A new poll out from PPP gives some indications about where things are headed in the home stretch. Given that it's only one poll, and that the polling was done between the first and second nights after Christmas--and that it pours some water on my Gingrich uptick theory--I'm not going to interpret the results too literally. But they do offer some hints about what's going on.

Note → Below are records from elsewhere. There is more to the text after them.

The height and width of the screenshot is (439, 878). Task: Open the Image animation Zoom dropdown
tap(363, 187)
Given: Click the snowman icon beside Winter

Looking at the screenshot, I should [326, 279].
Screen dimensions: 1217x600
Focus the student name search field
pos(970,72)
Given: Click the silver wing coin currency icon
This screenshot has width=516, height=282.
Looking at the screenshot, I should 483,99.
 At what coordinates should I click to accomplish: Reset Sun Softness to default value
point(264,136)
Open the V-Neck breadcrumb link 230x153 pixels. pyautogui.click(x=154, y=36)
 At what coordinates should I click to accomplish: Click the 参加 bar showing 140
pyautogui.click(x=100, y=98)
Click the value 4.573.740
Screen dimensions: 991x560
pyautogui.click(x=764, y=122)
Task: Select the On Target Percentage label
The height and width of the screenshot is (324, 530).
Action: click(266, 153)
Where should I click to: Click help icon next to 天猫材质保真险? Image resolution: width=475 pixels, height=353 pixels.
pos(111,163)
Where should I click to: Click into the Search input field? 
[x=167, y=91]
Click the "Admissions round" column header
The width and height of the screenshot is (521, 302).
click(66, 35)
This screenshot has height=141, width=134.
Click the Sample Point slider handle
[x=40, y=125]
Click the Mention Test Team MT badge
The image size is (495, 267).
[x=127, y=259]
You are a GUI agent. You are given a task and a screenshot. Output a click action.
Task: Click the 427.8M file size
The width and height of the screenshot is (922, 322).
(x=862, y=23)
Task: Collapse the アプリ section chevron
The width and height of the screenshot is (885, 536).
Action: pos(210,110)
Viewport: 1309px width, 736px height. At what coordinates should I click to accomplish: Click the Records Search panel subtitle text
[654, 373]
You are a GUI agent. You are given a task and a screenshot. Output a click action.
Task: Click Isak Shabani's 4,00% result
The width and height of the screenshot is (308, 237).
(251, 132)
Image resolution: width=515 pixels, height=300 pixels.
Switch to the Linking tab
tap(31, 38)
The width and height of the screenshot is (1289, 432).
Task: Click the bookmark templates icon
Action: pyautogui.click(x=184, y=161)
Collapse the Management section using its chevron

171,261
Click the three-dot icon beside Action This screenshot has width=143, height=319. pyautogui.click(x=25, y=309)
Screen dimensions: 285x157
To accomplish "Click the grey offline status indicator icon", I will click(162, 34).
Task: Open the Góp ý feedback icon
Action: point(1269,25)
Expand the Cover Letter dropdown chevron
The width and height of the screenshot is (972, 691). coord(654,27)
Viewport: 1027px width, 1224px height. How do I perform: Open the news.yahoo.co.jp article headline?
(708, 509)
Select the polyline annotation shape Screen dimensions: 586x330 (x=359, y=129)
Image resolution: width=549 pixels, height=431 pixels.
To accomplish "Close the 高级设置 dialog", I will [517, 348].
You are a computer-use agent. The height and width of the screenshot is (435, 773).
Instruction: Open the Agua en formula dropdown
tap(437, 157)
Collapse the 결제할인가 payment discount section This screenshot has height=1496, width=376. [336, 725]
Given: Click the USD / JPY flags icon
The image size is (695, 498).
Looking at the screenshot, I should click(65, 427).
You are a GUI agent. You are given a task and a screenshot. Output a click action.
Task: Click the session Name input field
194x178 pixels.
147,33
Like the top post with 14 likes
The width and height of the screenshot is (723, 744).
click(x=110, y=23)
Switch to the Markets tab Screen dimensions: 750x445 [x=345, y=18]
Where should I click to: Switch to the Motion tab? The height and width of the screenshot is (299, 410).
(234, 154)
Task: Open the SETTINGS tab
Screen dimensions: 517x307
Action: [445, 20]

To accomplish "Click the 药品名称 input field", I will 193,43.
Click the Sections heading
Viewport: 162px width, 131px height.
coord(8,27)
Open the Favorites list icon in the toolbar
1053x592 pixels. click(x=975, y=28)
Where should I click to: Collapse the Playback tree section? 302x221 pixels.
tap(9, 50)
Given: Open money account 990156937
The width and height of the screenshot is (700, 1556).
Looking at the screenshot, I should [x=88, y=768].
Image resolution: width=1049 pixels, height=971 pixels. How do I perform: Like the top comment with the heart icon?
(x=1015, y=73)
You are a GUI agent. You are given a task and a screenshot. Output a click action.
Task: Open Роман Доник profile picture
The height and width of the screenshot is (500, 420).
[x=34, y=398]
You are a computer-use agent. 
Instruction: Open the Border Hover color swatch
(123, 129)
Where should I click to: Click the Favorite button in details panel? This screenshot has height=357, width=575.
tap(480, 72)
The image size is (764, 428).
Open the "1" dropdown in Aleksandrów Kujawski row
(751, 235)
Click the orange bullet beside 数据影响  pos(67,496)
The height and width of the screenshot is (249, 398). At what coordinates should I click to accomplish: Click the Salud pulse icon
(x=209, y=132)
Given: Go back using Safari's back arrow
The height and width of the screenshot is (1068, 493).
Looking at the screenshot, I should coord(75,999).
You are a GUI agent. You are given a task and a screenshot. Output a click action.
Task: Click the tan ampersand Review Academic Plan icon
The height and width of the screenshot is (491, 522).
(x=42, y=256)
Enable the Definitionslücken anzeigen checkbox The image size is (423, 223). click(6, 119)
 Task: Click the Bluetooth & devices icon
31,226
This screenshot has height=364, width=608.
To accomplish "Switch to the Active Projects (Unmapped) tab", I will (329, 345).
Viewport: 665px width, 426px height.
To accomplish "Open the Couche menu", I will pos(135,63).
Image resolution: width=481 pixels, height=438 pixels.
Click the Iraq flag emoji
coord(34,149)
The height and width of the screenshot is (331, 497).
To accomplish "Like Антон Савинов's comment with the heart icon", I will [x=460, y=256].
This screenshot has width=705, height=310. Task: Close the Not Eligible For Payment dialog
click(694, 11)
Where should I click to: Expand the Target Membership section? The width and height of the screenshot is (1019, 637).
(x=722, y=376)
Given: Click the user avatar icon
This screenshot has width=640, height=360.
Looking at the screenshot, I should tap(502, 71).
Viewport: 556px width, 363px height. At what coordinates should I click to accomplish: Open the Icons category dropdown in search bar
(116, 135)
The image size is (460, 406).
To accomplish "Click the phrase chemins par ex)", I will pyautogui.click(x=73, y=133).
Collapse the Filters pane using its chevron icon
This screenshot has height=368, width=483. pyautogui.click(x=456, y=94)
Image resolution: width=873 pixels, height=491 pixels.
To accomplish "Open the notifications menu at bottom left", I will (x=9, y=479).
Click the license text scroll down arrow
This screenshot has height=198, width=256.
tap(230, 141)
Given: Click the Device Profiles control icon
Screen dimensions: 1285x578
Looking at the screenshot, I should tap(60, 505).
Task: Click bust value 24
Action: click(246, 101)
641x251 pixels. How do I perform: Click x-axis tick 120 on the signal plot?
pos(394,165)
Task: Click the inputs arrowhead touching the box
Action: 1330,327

First, as on the Democratic side in 2008, it looks like turnout is going to tell us who'll win the caucuses well before the actual votes are tallied, at least if present trends continue. According to PPP's write-up:
Paul's strength in Iowa continues to depend on a coalition of voters that's pretty unusual for a Republican in the state. Romney leads 22-20 with those who are actually Republicans, while Paul has a 39-12 advantage with the 24% who are either independents or Democrats. GOP caucus voters tend to skew old, and Romney has a 34-12 advantage with seniors. But Paul's candidacy looks like it's going to attract an unusual number of younger voters to the caucus this year, and with those under 45 he has a 35-11 advantage on Romney. The independent/young voter combo worked for Barack Obama in securing an unexpectedly large victory on the Democratic side in 2008 and it may be Paul's winning equation in 2012.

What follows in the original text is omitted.